§ **WHAT IS EXPECTED**
Go through the listing beneath this task and return every line that carries the string "will".

§ **EXCERPTED RECORDS**
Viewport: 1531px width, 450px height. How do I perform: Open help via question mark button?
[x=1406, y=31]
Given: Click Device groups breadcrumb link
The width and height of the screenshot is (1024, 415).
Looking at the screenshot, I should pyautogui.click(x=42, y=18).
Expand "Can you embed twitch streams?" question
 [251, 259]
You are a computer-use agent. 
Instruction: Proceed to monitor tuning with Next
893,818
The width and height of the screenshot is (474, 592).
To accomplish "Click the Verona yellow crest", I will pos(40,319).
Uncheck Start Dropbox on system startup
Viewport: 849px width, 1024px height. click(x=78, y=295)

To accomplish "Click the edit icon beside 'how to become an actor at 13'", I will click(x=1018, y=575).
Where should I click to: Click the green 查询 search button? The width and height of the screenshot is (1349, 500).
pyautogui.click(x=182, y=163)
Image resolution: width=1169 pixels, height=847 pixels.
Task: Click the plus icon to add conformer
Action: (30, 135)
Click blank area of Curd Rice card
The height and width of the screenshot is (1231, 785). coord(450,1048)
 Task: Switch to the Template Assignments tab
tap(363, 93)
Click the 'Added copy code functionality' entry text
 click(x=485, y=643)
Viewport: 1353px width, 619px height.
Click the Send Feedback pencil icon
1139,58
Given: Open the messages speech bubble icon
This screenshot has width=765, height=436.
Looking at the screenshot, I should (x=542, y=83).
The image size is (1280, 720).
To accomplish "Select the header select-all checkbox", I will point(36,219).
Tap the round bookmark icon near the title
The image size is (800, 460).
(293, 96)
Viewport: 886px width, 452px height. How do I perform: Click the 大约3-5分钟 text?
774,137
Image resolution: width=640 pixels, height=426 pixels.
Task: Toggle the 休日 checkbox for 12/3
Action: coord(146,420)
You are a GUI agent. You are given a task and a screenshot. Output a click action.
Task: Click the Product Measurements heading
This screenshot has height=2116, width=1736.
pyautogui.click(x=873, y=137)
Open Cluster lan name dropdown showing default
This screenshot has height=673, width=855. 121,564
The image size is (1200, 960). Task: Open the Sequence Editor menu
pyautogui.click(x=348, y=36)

§ **RESPONSE TO THE EXERCISE**
To accomplish "Click the Verona yellow crest", I will pos(40,319).
To accomplish "Click the edit icon beside 'how to become an actor at 13'", I will click(x=1018, y=575).
To accomplish "Select the header select-all checkbox", I will point(36,219).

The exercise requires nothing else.